= PROVIDED RECORDS =
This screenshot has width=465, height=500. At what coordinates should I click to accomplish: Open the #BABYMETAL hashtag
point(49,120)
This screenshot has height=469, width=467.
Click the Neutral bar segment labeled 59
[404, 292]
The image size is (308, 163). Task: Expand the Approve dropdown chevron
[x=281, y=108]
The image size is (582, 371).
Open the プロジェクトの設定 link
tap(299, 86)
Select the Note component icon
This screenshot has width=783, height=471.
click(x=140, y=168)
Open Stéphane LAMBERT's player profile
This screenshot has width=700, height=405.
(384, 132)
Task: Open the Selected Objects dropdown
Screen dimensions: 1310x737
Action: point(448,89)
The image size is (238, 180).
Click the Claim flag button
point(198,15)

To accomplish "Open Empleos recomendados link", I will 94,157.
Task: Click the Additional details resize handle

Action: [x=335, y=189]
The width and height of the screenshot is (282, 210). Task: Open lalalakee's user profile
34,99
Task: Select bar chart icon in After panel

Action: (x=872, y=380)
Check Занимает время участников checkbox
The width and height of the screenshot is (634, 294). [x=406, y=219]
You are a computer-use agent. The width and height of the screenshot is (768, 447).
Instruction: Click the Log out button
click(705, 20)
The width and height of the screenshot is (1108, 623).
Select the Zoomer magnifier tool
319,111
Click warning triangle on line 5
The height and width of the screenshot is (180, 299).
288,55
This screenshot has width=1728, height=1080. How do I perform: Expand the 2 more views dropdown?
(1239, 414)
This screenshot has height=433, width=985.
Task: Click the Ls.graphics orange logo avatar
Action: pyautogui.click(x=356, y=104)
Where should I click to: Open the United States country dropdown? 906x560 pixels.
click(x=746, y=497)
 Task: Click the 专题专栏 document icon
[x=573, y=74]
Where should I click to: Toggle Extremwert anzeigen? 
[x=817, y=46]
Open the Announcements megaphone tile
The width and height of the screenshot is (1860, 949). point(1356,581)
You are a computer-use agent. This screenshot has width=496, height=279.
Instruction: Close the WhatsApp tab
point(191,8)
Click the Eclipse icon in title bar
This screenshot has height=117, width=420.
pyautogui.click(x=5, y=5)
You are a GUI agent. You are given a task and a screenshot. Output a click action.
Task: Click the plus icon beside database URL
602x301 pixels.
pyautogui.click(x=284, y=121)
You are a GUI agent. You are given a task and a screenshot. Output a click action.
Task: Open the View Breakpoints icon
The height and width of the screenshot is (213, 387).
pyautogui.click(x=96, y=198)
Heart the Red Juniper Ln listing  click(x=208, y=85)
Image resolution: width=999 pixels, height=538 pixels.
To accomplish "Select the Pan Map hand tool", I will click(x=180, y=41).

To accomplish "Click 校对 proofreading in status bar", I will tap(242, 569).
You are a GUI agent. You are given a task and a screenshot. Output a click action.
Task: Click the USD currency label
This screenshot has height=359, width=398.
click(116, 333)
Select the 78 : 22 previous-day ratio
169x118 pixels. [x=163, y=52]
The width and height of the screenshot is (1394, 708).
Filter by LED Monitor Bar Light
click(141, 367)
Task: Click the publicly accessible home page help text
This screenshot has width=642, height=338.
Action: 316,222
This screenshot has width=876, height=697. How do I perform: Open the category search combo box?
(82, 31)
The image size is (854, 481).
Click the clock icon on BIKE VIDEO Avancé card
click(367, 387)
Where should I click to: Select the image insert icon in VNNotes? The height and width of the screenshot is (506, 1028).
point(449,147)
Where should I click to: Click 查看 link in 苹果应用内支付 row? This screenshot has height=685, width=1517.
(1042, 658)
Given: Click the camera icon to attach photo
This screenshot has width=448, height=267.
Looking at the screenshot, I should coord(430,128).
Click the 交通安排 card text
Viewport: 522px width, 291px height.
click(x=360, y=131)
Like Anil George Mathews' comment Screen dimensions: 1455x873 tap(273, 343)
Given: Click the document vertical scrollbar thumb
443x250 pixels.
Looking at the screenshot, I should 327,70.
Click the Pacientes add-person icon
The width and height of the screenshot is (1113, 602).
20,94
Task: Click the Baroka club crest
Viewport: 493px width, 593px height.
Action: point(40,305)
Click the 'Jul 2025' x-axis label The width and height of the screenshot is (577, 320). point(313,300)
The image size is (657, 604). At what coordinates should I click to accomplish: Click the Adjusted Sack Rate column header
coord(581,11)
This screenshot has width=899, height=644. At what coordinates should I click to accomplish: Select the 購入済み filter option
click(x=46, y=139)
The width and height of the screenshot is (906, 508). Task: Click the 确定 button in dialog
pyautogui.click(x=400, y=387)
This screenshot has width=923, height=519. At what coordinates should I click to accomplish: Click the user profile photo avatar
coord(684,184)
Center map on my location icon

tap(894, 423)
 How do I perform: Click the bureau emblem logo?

= SET EXERCISE =
Edit all the lines above by replacing "megaphone" with "bullhorn", and leave everything else the same.

= THE ANSWER =
This screenshot has width=465, height=500. At what coordinates should I click to accomplish: Open the #BABYMETAL hashtag
point(49,120)
This screenshot has height=469, width=467.
Click the Neutral bar segment labeled 59
[404, 292]
The image size is (308, 163). Task: Expand the Approve dropdown chevron
[x=281, y=108]
The image size is (582, 371).
Open the プロジェクトの設定 link
tap(299, 86)
Select the Note component icon
This screenshot has width=783, height=471.
click(x=140, y=168)
Open Stéphane LAMBERT's player profile
This screenshot has width=700, height=405.
(384, 132)
Task: Open the Selected Objects dropdown
Screen dimensions: 1310x737
Action: point(448,89)
The image size is (238, 180).
Click the Claim flag button
point(198,15)

To accomplish "Open Empleos recomendados link", I will 94,157.
Task: Click the Additional details resize handle

Action: [x=335, y=189]
The width and height of the screenshot is (282, 210). Task: Open lalalakee's user profile
34,99
Task: Select bar chart icon in After panel

Action: (x=872, y=380)
Check Занимает время участников checkbox
The width and height of the screenshot is (634, 294). [x=406, y=219]
You are a computer-use agent. The width and height of the screenshot is (768, 447).
Instruction: Click the Log out button
click(705, 20)
The width and height of the screenshot is (1108, 623).
Select the Zoomer magnifier tool
319,111
Click warning triangle on line 5
The height and width of the screenshot is (180, 299).
288,55
This screenshot has width=1728, height=1080. How do I perform: Expand the 2 more views dropdown?
(1239, 414)
This screenshot has height=433, width=985.
Task: Click the Ls.graphics orange logo avatar
Action: pyautogui.click(x=356, y=104)
Where should I click to: Open the United States country dropdown? 906x560 pixels.
click(x=746, y=497)
 Task: Click the 专题专栏 document icon
[x=573, y=74]
Where should I click to: Toggle Extremwert anzeigen? 
[x=817, y=46]
Open the Announcements bullhorn tile
The width and height of the screenshot is (1860, 949). point(1356,581)
You are a computer-use agent. This screenshot has width=496, height=279.
Instruction: Close the WhatsApp tab
point(191,8)
Click the Eclipse icon in title bar
This screenshot has height=117, width=420.
pyautogui.click(x=5, y=5)
You are a GUI agent. You are given a task and a screenshot. Output a click action.
Task: Click the plus icon beside database URL
602x301 pixels.
pyautogui.click(x=284, y=121)
You are a GUI agent. You are given a task and a screenshot. Output a click action.
Task: Open the View Breakpoints icon
The height and width of the screenshot is (213, 387).
pyautogui.click(x=96, y=198)
Heart the Red Juniper Ln listing  click(x=208, y=85)
Image resolution: width=999 pixels, height=538 pixels.
To accomplish "Select the Pan Map hand tool", I will click(x=180, y=41).

To accomplish "Click 校对 proofreading in status bar", I will tap(242, 569).
You are a GUI agent. You are given a task and a screenshot. Output a click action.
Task: Click the USD currency label
This screenshot has height=359, width=398.
click(116, 333)
Select the 78 : 22 previous-day ratio
169x118 pixels. [x=163, y=52]
The width and height of the screenshot is (1394, 708).
Filter by LED Monitor Bar Light
click(141, 367)
Task: Click the publicly accessible home page help text
This screenshot has width=642, height=338.
Action: 316,222
This screenshot has width=876, height=697. How do I perform: Open the category search combo box?
(82, 31)
The image size is (854, 481).
Click the clock icon on BIKE VIDEO Avancé card
click(367, 387)
Where should I click to: Select the image insert icon in VNNotes? The height and width of the screenshot is (506, 1028).
point(449,147)
Where should I click to: Click 查看 link in 苹果应用内支付 row? This screenshot has height=685, width=1517.
(1042, 658)
Given: Click the camera icon to attach photo
This screenshot has width=448, height=267.
Looking at the screenshot, I should coord(430,128).
Click the 交通安排 card text
Viewport: 522px width, 291px height.
click(x=360, y=131)
Like Anil George Mathews' comment Screen dimensions: 1455x873 tap(273, 343)
Given: Click the document vertical scrollbar thumb
443x250 pixels.
Looking at the screenshot, I should 327,70.
Click the Pacientes add-person icon
The width and height of the screenshot is (1113, 602).
20,94
Task: Click the Baroka club crest
Viewport: 493px width, 593px height.
Action: point(40,305)
Click the 'Jul 2025' x-axis label The width and height of the screenshot is (577, 320). point(313,300)
The image size is (657, 604). At what coordinates should I click to accomplish: Click the Adjusted Sack Rate column header
coord(581,11)
This screenshot has width=899, height=644. At what coordinates should I click to accomplish: Select the 購入済み filter option
click(x=46, y=139)
The width and height of the screenshot is (906, 508). Task: Click the 确定 button in dialog
pyautogui.click(x=400, y=387)
This screenshot has width=923, height=519. At what coordinates should I click to accomplish: Click the user profile photo avatar
coord(684,184)
Center map on my location icon

tap(894, 423)
 How do I perform: Click the bureau emblem logo?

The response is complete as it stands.